В кузнице вечерами часто собирались сумежские мужики – кто по делу, а кто под прикрытием дела язык почесать. В этот раз все толковали о мертвой девке, но прибавить к уже известному никто не мог. Одни говорили, что, мол, из озера явилась неведомая святая, оттого и нетленна. Другие возражали: не святая она, а грешница великая, бесовка, коли ее ни земля, ни вода не принимает. Будь в Сумежье священник, его было слово решило спор, но без отца Касьяна и спросить было не у кого. В обычное время Демка был любителем почесать языком и на всяк спрос имел свое мнение. Теперь же забился в темный угол и угрюмо отмалчивался. О том, что покойница дала ему пощечину, он никому не рассказывал, да и Хоропуну обещал шею свернуть, если тот проболтается. По намекам Демка понял, что след на его щеке относят на счет Устиньи, у которой в доме он провел ночь. То, что его имя связывают с именем Устиньи, и льстило Демке, и смущало: как бы она не подумала, что глупый слух он же и запустил. Худая была бы плата за то, что их с Хоропуном приютили и успокоили.
За несколько ближайших дней на Игоревом озере перебывали сотни людей из всех окрестных деревень и погостов – и некоторых дальних. Приезжал боярский тиун Трофим из Сумежья – доверенное лицо высшей новгородской власти, и староста волостного погоста Арсентий. Мертвую никто не признал. Но каким же образом никому незнакомая покойница ухитрилась попасть в гроб, а гроб неведомо как оказался в озере! Но и там не утонул, а прибился к берегу и невесть чьими руками был вынесен шагов на двадцать от воды. В этом последнем подозревали шалости Демки и Хоропуна, как первых ее обнаруживших, но откуда она взялась, никто не мог сказать.

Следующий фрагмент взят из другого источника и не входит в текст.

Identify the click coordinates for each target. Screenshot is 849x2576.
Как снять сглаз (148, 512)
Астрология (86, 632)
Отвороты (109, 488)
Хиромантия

– Из озера самого и взялась! – говорили люди, признавая здесь участие непостижимых людскому разуму сил.
Но что это за силы – благие или нечистые? Уж не проклятая ли эта девка, если ее ни земля, ни вода не принимает? Тогда ее появление сулит ужасные бедствия.
– Сжечь ее, да и все! – сказал Куприян, когда спросили его мнения. – Не берет ее земля, так огонь возьмет.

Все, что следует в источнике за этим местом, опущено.